Mortgage Interest Deduction Going Away?

Mortgage Interest Deduction Going Away?

The Mortgage Bankers Association (MBA) has defended the tax deduction for mortgage interest against any and all challenges. Yesterday, in the National Mortgage News, it was reported that David Stevens, head of the MBA, indicated that the agency might not oppose a reduction or elimination of the deduction.

Mr. Stevens noted that if its elimination was part of a meaningful reform of the entire tax code, the agency might not oppose it. Sounds reasonable, but there would be consequences, at least for a while, and the brunt of those consequences would be felt in higher priced areas….as in most of California.

The interest deduction lowers the annual out-of-pocket cost of ownership, thus, borrowers can afford higher priced homes than without the deduction. The increased cost associated with losing the deduction might be felt less by long-time homeowners, but not for first time buyers or homeowners considering a move. It’s likely that a significant portion of them either would choose to spend less for a move, delay purchasing or choose not to purchase at all.

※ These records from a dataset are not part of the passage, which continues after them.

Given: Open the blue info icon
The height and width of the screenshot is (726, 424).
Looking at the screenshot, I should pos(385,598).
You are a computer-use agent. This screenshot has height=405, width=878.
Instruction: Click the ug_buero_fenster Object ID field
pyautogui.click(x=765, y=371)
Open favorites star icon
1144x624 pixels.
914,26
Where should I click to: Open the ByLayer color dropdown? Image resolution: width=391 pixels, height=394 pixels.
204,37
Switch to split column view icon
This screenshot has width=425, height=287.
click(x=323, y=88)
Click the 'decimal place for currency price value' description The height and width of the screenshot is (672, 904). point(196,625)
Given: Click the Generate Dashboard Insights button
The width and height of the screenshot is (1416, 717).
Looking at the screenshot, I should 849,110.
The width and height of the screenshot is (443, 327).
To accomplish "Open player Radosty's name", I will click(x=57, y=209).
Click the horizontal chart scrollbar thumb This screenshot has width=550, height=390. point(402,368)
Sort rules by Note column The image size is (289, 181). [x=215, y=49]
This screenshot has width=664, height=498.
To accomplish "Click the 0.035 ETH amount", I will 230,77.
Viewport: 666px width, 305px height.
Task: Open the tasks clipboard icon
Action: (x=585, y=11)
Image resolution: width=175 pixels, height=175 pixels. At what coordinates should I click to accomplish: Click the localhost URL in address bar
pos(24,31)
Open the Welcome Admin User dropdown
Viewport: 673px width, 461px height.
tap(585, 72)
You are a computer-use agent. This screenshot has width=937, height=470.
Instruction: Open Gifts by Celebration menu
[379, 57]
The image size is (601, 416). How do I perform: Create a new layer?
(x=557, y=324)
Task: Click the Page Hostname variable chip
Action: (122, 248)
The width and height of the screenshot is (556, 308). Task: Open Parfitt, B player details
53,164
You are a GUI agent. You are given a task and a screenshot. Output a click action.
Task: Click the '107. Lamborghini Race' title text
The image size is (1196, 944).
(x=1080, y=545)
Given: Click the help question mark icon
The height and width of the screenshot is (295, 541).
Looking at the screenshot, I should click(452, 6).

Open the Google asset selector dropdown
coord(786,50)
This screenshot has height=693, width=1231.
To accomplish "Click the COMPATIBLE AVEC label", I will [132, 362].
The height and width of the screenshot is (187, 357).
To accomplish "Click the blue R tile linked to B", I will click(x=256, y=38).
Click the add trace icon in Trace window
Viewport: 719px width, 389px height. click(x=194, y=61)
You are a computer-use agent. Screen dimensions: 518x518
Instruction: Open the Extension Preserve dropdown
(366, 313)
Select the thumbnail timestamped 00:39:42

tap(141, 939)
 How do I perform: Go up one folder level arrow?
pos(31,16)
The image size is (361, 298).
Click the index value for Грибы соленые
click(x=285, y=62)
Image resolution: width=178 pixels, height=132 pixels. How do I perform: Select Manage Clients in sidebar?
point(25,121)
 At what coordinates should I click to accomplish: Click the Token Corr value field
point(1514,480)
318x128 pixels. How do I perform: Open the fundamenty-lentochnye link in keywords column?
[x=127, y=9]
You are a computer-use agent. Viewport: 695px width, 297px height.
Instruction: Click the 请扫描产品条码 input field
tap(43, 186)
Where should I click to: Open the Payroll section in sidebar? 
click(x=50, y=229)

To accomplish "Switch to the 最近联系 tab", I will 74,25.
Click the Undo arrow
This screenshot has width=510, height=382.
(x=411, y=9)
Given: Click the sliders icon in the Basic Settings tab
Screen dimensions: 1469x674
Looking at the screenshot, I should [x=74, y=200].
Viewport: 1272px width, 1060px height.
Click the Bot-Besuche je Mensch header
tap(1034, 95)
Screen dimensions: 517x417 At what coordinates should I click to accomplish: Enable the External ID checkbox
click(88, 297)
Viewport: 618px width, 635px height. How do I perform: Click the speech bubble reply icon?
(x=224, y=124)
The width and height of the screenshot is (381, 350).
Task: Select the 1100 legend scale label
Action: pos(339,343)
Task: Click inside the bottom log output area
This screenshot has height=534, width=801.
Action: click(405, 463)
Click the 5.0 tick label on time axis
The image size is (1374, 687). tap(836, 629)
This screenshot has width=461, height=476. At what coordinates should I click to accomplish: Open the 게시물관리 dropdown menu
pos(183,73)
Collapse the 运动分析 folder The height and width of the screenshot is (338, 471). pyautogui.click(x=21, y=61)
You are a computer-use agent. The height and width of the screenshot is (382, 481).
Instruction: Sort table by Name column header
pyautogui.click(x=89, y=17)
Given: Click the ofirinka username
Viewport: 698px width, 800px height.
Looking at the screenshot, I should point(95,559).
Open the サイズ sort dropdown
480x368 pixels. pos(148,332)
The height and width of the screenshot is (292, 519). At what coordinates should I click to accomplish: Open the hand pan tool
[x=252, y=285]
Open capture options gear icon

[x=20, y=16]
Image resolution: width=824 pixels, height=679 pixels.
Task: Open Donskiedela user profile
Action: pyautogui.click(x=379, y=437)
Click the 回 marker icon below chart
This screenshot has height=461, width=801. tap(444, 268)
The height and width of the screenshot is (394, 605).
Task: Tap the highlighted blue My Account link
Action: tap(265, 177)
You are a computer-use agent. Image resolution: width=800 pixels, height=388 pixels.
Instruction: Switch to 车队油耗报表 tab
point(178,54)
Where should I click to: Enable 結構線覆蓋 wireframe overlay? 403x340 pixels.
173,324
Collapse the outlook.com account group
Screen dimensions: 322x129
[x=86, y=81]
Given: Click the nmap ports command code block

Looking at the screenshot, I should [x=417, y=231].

With declining demand for homes, prices would fall, new construction would slow (likely a lot) and housing services would suffer. While, by itself, losing the deduction might not lead to severe economic problems, the down trends noted are definitely recessionary and they would be felt here more than in lower cost housing markets. Eventually, equilibrium would return, but not without a fair amount of pain in the interim. Fortunately, such changes are not imminent.